Nei file di Wikileaks si legge ancora che «Bertone ha uno stile personale pastorale che lo porta spesso fuori Roma, a occuparsi di problemi spirituali invece che della politica estera e del governo». E anche qui non si vede quale sia la novità: Bertone non proviene dalla carriera della diplomazia pontificia, e questo era ben noto a Papa Ratzinger nel momento in cui l’ha scelto. Così come è noto che al cardinale non dispiaccia viaggiare spesso. Ma mai in incognito ed evidentemente con il consenso del Pontefice, che potrebbe chiedergli di smettere in ogni momento. Nel documento si parla delle voci che chiedono «la destituzione» di Bertone e anche in questo caso si tratta del segreto di Pulcinella, dato queste richieste, giunte anche da parte di illustri porporati, sono state riportate da più di un giornale, anche se Benedetto XVI le ha considerate irricevibili, decidendo invece di rinnovare la fiducia al suo collaboratore.
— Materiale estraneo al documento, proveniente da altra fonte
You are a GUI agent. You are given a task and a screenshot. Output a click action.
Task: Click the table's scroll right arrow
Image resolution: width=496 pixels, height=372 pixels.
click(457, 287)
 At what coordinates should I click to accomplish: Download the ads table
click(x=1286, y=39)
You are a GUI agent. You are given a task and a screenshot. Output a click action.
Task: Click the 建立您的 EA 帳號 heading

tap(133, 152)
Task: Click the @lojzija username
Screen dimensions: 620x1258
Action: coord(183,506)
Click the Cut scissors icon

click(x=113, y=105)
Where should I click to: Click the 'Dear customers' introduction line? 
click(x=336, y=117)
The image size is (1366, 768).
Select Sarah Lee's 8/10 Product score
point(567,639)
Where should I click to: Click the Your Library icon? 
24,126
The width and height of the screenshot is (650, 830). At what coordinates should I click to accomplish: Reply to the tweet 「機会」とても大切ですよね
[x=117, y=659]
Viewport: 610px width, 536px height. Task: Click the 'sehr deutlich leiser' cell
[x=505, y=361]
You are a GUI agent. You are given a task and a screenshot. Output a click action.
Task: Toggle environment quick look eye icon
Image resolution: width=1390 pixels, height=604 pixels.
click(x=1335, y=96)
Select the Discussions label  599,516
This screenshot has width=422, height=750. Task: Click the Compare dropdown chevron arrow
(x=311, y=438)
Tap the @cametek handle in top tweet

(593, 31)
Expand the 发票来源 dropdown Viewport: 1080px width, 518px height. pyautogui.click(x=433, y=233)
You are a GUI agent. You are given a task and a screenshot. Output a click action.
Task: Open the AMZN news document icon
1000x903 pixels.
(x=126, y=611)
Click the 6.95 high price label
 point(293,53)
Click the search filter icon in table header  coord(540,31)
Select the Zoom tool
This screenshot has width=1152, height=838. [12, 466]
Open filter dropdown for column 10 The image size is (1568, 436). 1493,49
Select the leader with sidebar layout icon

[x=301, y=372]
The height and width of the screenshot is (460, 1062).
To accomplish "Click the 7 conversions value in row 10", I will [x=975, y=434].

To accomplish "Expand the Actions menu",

Nulla di nuovo sotto il sole anche per ciò che riguarda i ben noti problemi di comunicazione della Santa Sede. In un cablogramma dell’ambasciata Usa si dice che il direttore della Sala Stampa vaticana «ha il Blackberry ma non l’accesso al Papa», e che «non fa parte del circolo degli intimi del Papa e non ha alcuna influenza sulle principali decisioni, non dà forma ai messaggi, solo si limita a trasmetterli». Tutto piuttosto noto. Che la comunicazione vaticana non funzioni a dovere, non è un mistero e da anni è ormai questione dibattuta dalla stampa mondiale.
Ma la frase forse più significativa è questa: «Il Papa a volte irrita politici e giornalisti facendo ciò che pensa sia meglio per la Chiesa». Che il Papa si comporti così, senza tener troppo conto di politici e giornalisti andrebbe considerato piuttosto un buon segno.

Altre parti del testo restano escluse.